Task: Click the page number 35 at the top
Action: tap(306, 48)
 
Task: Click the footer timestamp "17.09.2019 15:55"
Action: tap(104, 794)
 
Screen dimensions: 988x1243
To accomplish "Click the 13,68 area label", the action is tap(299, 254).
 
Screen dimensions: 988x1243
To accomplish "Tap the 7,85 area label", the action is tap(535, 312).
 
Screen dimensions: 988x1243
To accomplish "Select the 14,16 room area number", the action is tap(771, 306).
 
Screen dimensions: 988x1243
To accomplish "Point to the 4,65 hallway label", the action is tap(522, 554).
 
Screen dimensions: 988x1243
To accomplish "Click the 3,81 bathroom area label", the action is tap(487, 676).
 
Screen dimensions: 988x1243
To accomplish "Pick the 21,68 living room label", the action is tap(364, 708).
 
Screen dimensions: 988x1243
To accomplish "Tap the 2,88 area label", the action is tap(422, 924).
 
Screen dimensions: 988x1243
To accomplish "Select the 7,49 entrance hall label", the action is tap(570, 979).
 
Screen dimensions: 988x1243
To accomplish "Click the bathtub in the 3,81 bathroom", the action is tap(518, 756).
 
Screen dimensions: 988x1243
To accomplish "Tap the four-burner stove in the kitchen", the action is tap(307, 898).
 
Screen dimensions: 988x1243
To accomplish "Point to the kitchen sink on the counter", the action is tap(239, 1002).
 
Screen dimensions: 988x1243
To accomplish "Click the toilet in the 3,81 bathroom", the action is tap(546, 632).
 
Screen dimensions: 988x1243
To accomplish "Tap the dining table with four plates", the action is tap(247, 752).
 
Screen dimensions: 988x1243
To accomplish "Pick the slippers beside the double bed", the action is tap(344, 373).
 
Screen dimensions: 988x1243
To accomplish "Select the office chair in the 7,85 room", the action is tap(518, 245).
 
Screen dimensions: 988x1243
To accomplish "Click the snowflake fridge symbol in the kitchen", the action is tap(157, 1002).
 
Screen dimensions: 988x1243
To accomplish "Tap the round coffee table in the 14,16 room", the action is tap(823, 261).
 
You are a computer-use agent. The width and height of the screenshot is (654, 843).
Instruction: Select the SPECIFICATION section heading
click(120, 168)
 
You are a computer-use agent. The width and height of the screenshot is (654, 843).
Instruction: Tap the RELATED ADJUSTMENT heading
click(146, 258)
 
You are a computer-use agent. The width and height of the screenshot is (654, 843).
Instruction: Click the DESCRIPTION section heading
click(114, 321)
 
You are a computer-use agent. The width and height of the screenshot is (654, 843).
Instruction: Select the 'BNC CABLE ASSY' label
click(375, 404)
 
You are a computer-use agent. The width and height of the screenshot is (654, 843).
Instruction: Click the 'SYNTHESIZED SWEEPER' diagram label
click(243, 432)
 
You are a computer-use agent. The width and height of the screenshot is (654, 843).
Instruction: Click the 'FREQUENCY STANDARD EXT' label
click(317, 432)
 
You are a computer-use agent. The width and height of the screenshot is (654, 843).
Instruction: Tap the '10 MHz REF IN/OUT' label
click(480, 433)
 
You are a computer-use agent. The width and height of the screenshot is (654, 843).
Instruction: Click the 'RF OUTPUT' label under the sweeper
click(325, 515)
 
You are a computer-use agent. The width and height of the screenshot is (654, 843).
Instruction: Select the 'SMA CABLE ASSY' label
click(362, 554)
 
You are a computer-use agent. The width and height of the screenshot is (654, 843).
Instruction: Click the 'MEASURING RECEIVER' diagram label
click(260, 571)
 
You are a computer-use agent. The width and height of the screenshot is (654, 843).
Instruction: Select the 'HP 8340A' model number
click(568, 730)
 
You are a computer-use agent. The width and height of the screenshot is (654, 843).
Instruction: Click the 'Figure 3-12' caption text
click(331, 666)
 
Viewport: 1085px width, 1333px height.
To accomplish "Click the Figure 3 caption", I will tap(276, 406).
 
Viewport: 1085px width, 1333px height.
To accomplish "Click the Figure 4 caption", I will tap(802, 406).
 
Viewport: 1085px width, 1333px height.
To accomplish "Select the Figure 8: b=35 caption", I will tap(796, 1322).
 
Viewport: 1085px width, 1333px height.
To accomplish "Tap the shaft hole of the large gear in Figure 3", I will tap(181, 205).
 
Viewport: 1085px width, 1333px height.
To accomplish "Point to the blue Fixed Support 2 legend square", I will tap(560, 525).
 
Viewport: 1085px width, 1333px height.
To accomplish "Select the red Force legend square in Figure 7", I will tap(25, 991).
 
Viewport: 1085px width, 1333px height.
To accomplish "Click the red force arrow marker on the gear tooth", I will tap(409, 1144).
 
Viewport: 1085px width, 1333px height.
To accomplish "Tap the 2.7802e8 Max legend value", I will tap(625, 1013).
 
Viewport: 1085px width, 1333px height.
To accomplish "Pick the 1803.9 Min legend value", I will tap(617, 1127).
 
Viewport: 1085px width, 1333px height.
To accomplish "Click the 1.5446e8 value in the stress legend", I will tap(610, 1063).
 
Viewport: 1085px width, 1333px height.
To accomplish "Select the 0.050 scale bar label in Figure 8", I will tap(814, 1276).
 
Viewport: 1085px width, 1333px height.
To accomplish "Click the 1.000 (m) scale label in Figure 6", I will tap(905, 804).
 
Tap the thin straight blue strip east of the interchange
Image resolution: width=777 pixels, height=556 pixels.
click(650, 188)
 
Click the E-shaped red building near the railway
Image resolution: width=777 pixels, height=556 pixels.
· · ·
[PROBLEM TO SOLVE]
Tally the lines of the records above that contain the word "blue". Reply with the number alone.

[WRITTEN RESPONSE]
2